American

Communal Conversion

Matthew H. Russell, HT: JS

If Dietrich Bonhoeffer is correct and “Christ exists as community,” then the process of belonging to the community is indissolvably bound to the process of coming to believe that Jesus is Lord. At Mercy Street, this movement became critically linked to the essential question of Christianity: “Who are you, Jesus?” As members given to each other, these men and women work this question out together from the posture of intimacy, and belonging.
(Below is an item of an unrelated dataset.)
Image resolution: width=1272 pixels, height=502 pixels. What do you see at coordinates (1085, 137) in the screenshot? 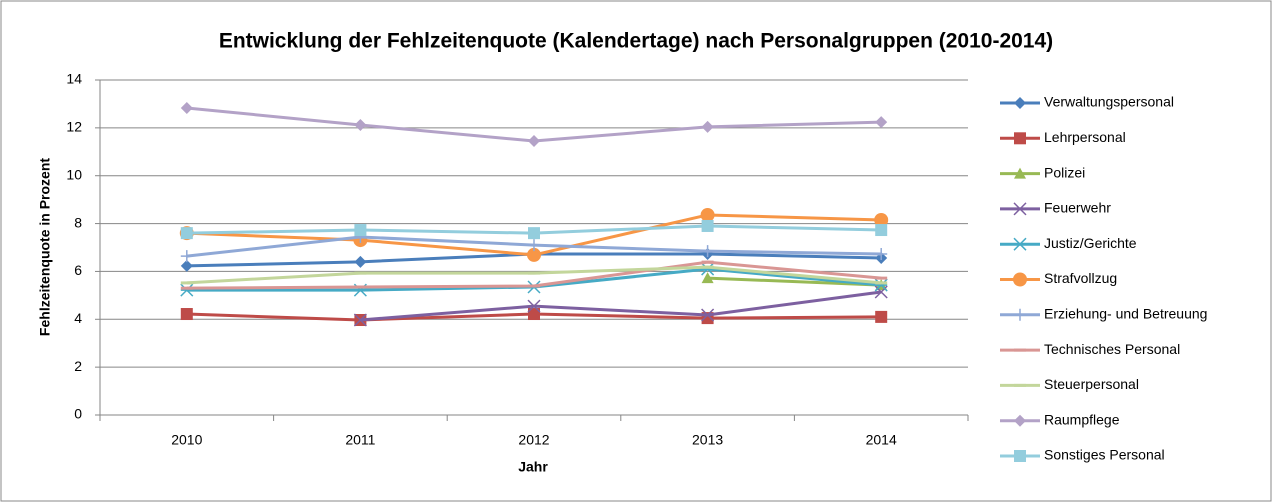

What I discovered as the pastor of a church of recovering addicts is that Christ was pursuing these folks long before they reached the bottom of a bottle, and the track marks on their arms healed. Christ pursued these addicts long before they knew his name or acknowledged his presence. The same Jesus who “descended into hell” (1 Pet 3:19), also descended into the depth and darkness of their addiction and was bound to them in redemption. As they entered recovery, it was the presence of Christ who stood behind the words “God of your own understanding,” beckoning them to take the next step. What these addicts were desperate for was a community that would meet them at the same depth and humanity that the Program had. What they needed was a community in which to belong, in order for the “God of their own understanding” to emerge as the same Christ who exists as community. For the church to stand in solidarity with the world that God loves and gave himself to, it must be willing to commit itself to those who walk through its doors as treasured companions, teachers, friends, and guides. It must be willing to descend to the same depths that Jesus has. To elicit fixed and final affirmations of faith as the only door by which people can belong creates an exclusive space that Christ himself did not and will not inhabit.